This morning I received an e-mail from the Kentucky-born and bred novelist Silas House. Which I mention not to brag, except I will note that back when I had a magazine Silas was kind enough to write for it, and that (to borrow from Willie Nelson) was something to brag about it.
Silas isn't a household name, so I'll add that he's written three novels which make up a kind of cycle built around the world of mountains and coal and the people who intersect them...and music, of course. He's also written a play or two, and is not only as talented a writer as I know but he's also one of the kindest people I have been fortunate enough to run onto.
He's also one of the leading agitators against the coal mining industry's insidious...no, the word is simply evil...practice of removing mountaintops so as to extract the coal.
If you'll jump down the hole with me, I'll tell you what Silas asked.
This is a simple thing. They want to eat up another mountain. The people who live there, and those of us who attend to such things, they'd like for the mountain to be left alone. They'd like for the spent rock and such not to block up their streams, for their roads and homes not to be damaged. They'd like to be left alone, if it's all the same to everybody.
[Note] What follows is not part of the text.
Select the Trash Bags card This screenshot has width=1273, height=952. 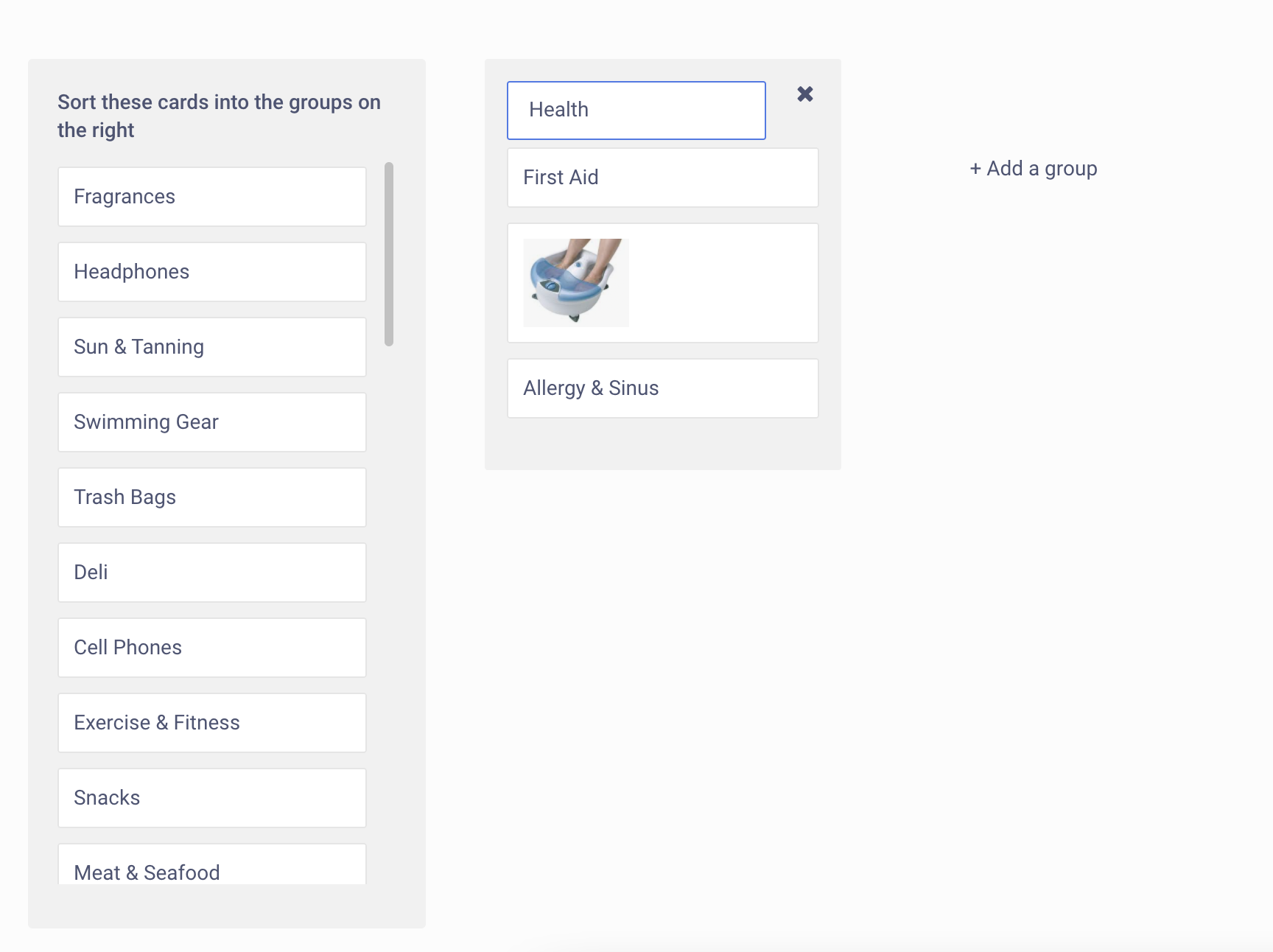(x=212, y=497)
This is the part where our energy policy hits the ground. The clean coal folks spent a bundle of money this election, and even I am forced to concede that we will need to depend to some extent on coal for the foreseeable future. Which gives only added impetus to the urgency with which we must approach developing alternatives. And some day I should like to engage in a discussion of nuclear plants, but not today. Today I'd like you to follow this link to read about a place called Wilson Creek, where I have never been.
And then I'd ask that you follow this link to sign a petition in opposition to the destruction of this particular mountain.
Those of y'all who haven't already lost your jobs might want to visit the Kentuckians for the Commonwealth site, because that venerable organization is leading the charge against mountaintop removal, and they could use your financial help as well.
That's all I've got today. My daughter gets off the bus in a few minutes. She's five. I'd like to save some small part of this world for her.